On Wed, Oct 03, 2012 at 08:55:59AM -0600, Shuah Khan wrote:
> A recent dma mapping error analysis effort showed that a large percentage
> of dma_map_single() and dma_map_page() returns are not checked for mapping
> errors.
> 
> Reference:
> http://linuxdriverproject.org/mediawiki/index.php/DMA_Mapping_Error_Analysis
> 
> Adding support for tracking dma mapping and unmapping errors to help assess
> the following:
> 
> When do dma mapping errors get detected?
> How often do these errors occur?
> Why don't we see failures related to missing dma mapping error checks?
> Are they silent failures?
> 
> Patch v3: Addresses review and design comments from Patch v2.
> Patch v2: Addressed design issues from Patch v1.
> 
> Enhance dma-debug infrastructure to track dma mapping, and unmapping errors.
> 
> map_errors: (system wide counter)
>   Total number of dma mapping errors returned by the dma mapping interfaces,
>   in response to mapping requests from all devices in the system.
> map_errors_not_checked: (system wide counter)
>   Total number of dma mapping errors devices failed to check before using
>   the returned address.
> unmap_errors: (system wide counter)
>   Total number of times devices tried to unmap or free an invalid dma
>   address.
> map_err_type: (new field added to dma_debug_entry structure)
>   New field to maintain dma mapping error check status. This error type
>   is applicable to the dma map page and dma map single entries tracked by
>   dma-debug api. This status indicates whether or not a good mapping is
>   checked by the device before its use. dma_map_single() and dma_map_page()

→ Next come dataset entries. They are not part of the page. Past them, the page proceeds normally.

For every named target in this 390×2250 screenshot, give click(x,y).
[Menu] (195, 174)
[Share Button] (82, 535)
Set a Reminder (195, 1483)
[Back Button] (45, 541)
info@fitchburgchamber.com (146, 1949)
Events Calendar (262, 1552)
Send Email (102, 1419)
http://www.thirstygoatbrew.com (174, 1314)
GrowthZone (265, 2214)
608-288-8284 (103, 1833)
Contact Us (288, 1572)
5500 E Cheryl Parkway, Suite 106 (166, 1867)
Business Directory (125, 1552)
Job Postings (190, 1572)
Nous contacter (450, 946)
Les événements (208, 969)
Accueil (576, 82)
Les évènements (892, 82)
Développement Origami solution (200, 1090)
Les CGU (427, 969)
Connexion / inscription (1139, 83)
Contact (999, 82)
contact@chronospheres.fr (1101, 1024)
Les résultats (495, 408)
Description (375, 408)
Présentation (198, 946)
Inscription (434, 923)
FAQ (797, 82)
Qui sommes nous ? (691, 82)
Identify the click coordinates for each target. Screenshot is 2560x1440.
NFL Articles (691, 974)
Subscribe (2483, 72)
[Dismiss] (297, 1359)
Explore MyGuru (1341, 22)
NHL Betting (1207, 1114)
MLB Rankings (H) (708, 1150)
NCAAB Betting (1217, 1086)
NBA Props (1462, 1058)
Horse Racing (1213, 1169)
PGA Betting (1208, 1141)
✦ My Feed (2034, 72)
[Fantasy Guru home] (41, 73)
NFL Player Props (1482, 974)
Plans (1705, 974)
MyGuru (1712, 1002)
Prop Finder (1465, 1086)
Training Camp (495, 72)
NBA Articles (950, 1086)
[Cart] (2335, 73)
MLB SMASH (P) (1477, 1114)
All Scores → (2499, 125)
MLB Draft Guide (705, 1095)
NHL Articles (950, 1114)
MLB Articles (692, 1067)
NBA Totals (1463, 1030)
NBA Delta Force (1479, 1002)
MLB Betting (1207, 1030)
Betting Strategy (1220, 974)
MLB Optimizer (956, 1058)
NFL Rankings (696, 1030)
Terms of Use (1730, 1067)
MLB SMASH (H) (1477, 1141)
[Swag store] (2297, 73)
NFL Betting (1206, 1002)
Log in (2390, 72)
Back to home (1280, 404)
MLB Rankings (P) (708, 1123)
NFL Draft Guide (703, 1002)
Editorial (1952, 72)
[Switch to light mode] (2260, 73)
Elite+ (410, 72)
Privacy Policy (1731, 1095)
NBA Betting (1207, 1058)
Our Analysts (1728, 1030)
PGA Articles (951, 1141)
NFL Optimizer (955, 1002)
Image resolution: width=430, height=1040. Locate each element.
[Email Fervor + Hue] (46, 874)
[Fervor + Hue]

>   could fail to create a mapping in some cases, and drivers are expected to
>   call dma_mapping_error() to check for errors. Please note that this is not
>   counter.
> 
> Enhancements to dma-debug api are made to add new debugfs interfaces to
> report total dma errors, dma errors that are not checked, and unmap errors
> for the entire system. Please note that these are system wide counters for
> all devices in the system.
> 
> The following new dma-debug interface is added:
> 
> debug_dma_mapping_error(struct device *dev, dma_addr_t dma_addr)
>       Sets dma map error checked status for the dma map entry if one is
>       found. Decrements the system wide dma_map_errors_not_checked counter
>       that is incremented by debug_dma_map_page() when it checks for
>       mapping error before adding it to the dma debug entry table.
> 
> New dma-debug internal interface:
> check_mapping_error(struct device *dev, dma_addr_t dma_addr)
> Calling dma_mapping_error() from dma-debug api will result in dma mapping
> check when it shouldn't. This internal routine checks dma mapping error
> without any debug checks. 
> 
> The following existing dma-debug api are changed to support this feature:
> debug_dma_map_page()
>       Increments dma_map_errors and dma_map_errors_not_checked errors totals
>       for the system, dma-debug api keeps track of, when dma_addr is invalid.
>       This routine now calls internal check_mapping_error() interface to
>       avoid doing dma mapping debug checks from dma-debug internal mapping
>       error checks.
> check_unmap()
>       This is an existing internal routines that checks for various mapping
>       errors. Changed to increment system wide dma_unmap_errors, when a
>       device requests an invalid address to be unmapped. This routine now
>       calls internal check_mapping_error() interface to avoid doing dma
>       mapping debug checks from dma-debug internal mapping error checks.
> 
> Changed arch/x86/include/asm/dma-mapping.h to call debug_dma_mapping_error()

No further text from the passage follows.